■ **Entries provided**

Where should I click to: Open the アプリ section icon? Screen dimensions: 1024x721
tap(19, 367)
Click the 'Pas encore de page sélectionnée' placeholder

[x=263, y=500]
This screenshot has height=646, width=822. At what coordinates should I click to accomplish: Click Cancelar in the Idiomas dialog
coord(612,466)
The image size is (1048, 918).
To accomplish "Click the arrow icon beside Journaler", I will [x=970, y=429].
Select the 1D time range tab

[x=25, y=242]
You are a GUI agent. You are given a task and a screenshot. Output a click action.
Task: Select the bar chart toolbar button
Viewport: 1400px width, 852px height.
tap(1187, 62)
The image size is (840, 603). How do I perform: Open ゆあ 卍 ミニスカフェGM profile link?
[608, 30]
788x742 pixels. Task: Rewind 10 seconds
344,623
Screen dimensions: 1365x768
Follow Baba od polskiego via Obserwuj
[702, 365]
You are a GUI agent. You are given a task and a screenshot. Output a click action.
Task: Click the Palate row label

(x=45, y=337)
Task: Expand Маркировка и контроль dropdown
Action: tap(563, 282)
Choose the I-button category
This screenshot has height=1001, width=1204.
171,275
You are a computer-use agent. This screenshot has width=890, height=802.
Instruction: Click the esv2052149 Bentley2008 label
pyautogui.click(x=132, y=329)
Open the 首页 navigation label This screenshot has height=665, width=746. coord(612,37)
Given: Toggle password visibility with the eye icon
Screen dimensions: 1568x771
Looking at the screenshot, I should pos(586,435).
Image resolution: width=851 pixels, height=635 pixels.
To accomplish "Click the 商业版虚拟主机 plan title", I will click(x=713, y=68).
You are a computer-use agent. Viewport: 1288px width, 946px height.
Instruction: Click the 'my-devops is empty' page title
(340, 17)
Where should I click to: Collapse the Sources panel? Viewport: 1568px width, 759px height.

■ **Task goal**
Find how many lines of the entries include the word "agent". The number is the entire reply.

■ **Written answer**
4